For the proclamation of the Gospel and the edification of the Body of Christ
Tasters from the King's Table
Five women appear in the genealogy of the Lord Jesus Christ found in Mathew chapter 1, and each one of them has her own history.
The first one is Tamar, who had the misfortune of losing two husbands. Both were sons of Judah, the patriarch. They lost their lives for being wicked. Then, she managed, by means of a trick, to conceive Perez from Judah, who was her own father-in-law. It was through Perez that the genealogical line of the Lord followed.

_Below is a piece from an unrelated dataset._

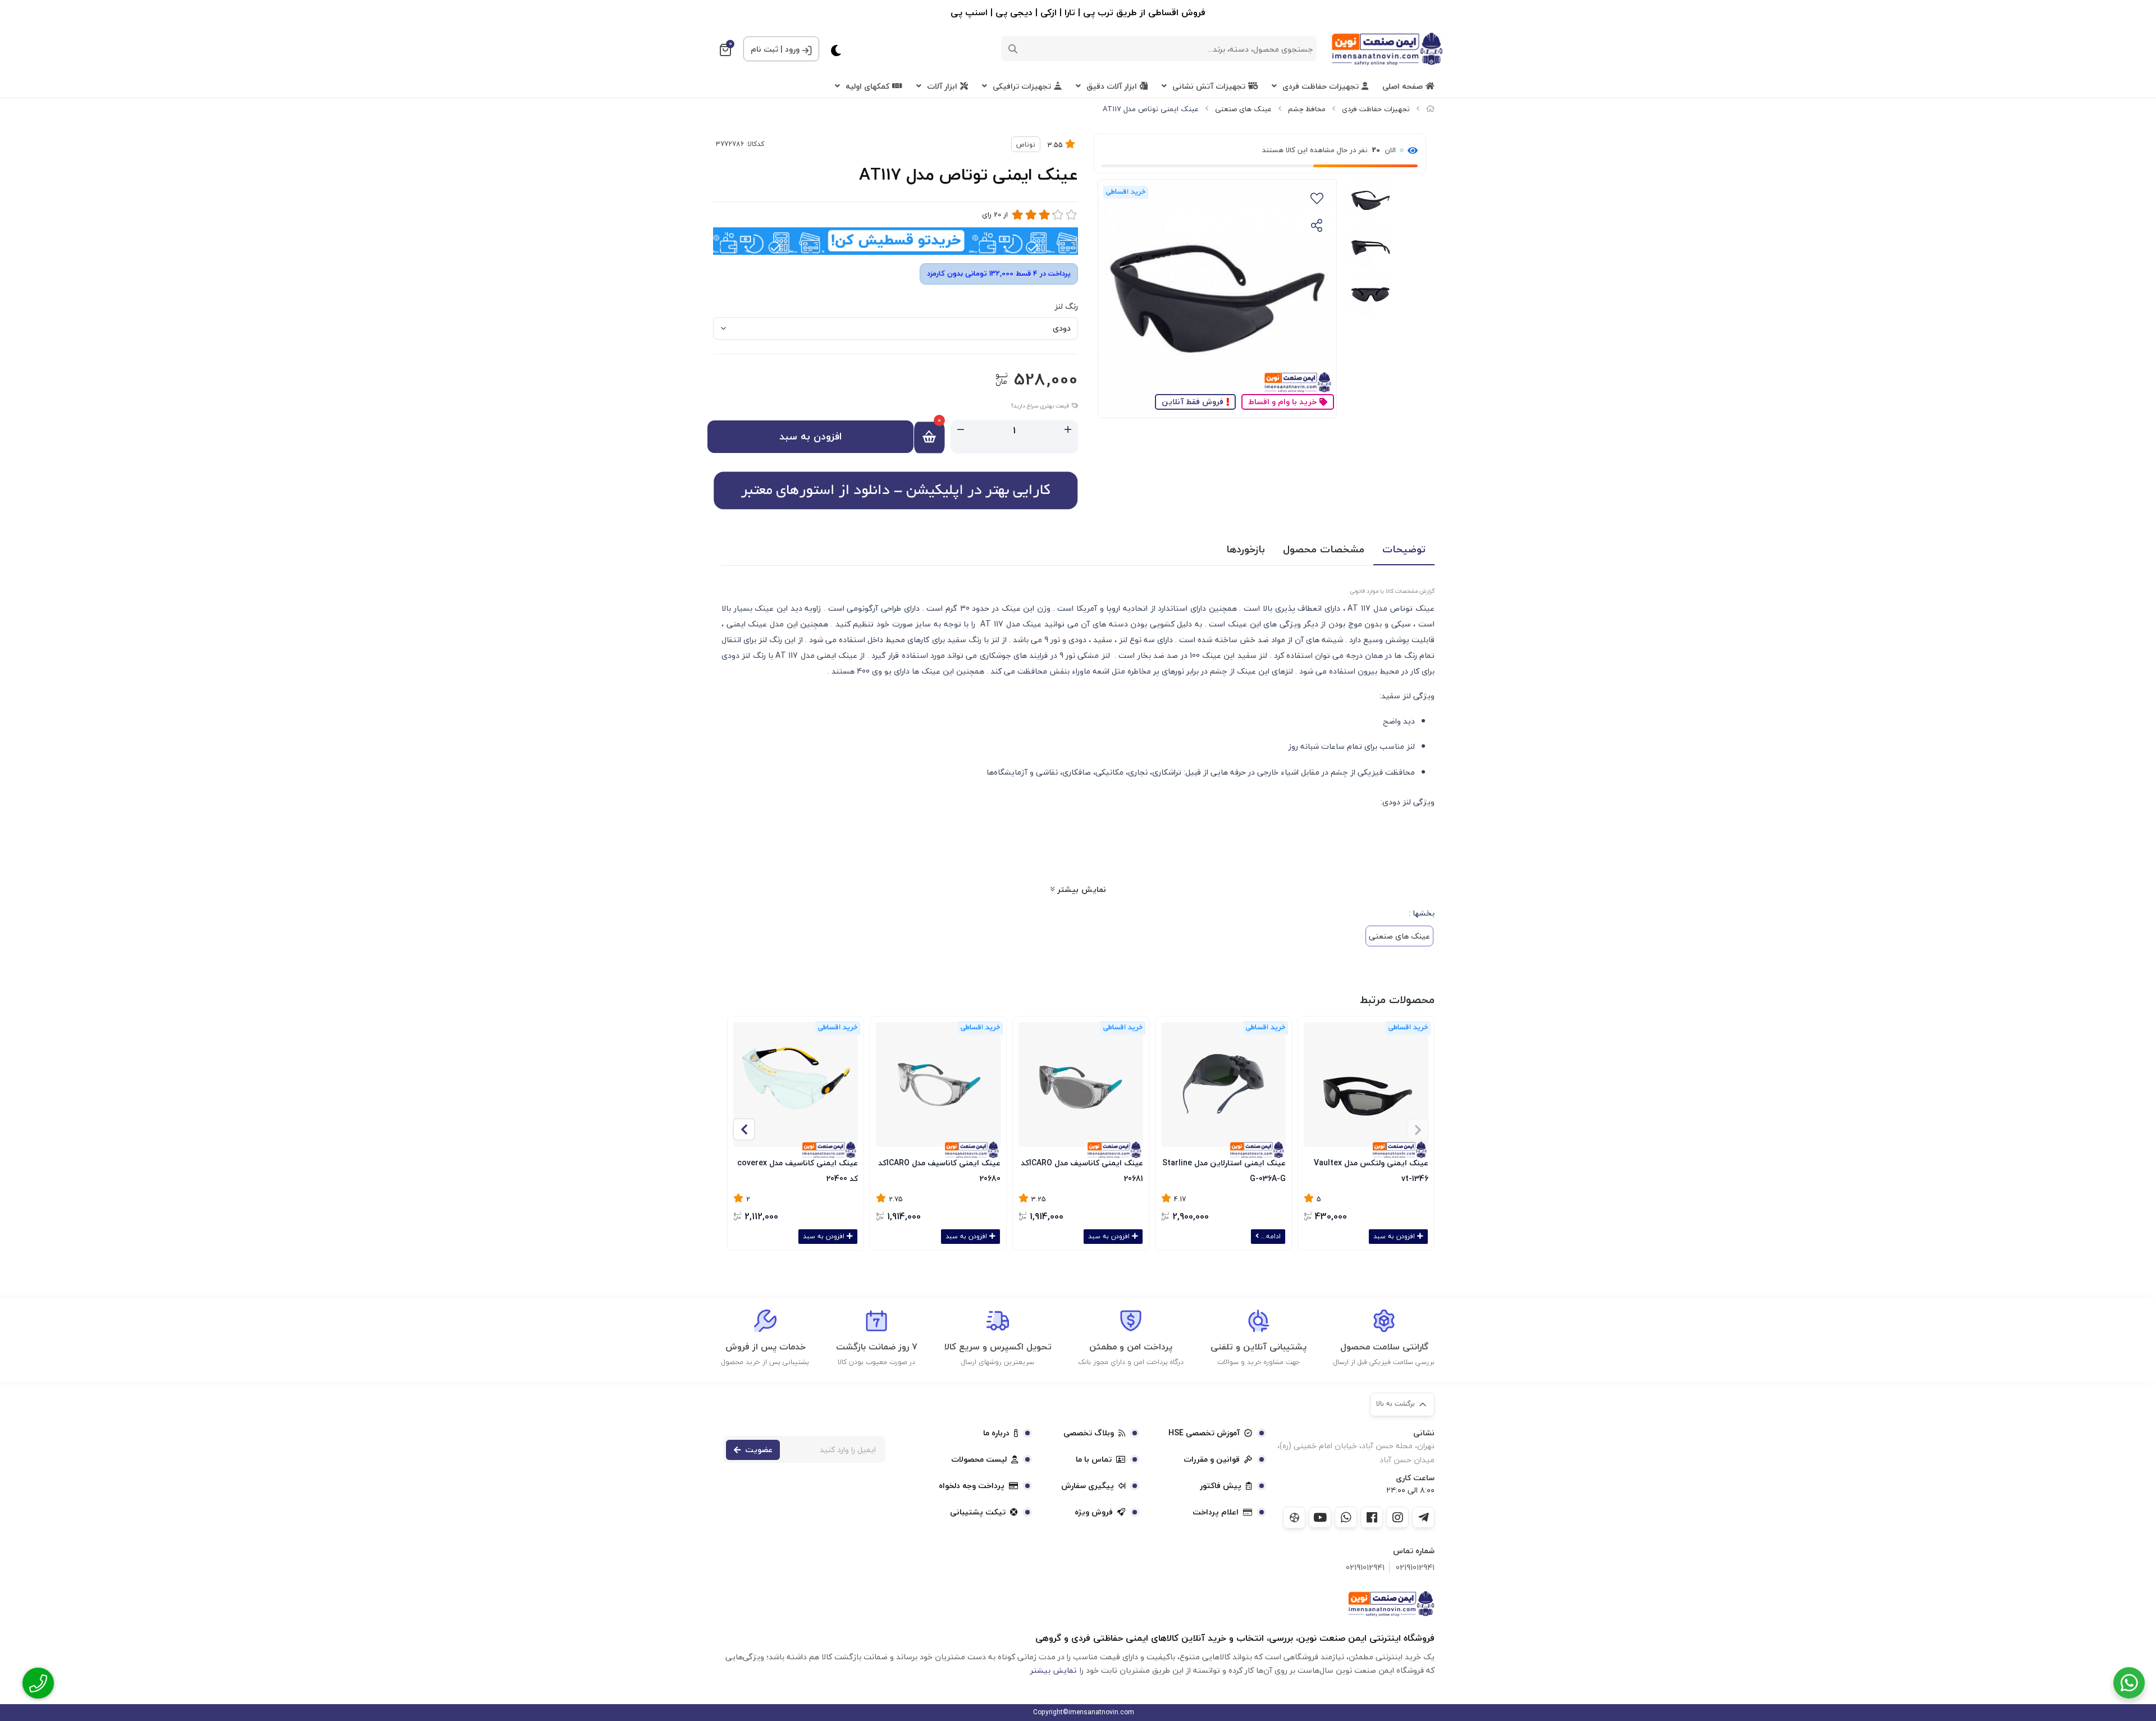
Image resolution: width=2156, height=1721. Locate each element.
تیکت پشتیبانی (978, 1512)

The second one is Rahab, the harlot from Jericho. In Hebrews 11, the hall of faith, she has a position that not even Joshua, one of her contemporaries, has. She received the Hebrew spies and hid them. It was by her faith that she and her family were spared from the destruction of the city.
The third one is Ruth, the Moabitess. She was an exemplary woman, for she left her homeland and her kin to become a member of God’s people. She was faithful to Naomi, her mother-in-law, and she was united to Boaz in an honorable and happy marriage. He also was an exemplary biblical character.
The fourth one is Bathsheba, Uriah's wife and mother of Solomon. She was a beautiful woman, but she was not so discreet. While she was taking a bath in her flat roof, she provoked King David. He tried to have her for his own so badly that he gave orders to kill Uriah, one of his mighty men.
The fifth one is Mary, the Nazarene. She is the most blessed woman on earth. She was more blessed than Hannah, Samuel's mother; more than Jochebed, Moses' mother; more than Elisabeth, mother of John the Baptist, who was the greatest prophet. However, she was a modest woman from a small town of Galilee. She embraced the Blessed One, and her breast fed the One who came to save the world.
In that genealogy, 42 women are involved, but only five are mentioned. Among them there are three long-suffering Gentiles. One of them was an occupational prostitute; another one was an occasional prostitute. In short, all of them were women that a king would never have neither chosen nor mentioned in his genealogy.
But the Lord had mercy on such type of people. He, who is not ashamed of calling us brethren, or of having been born as a proscribed one, chose these five women so that they were part of His special family.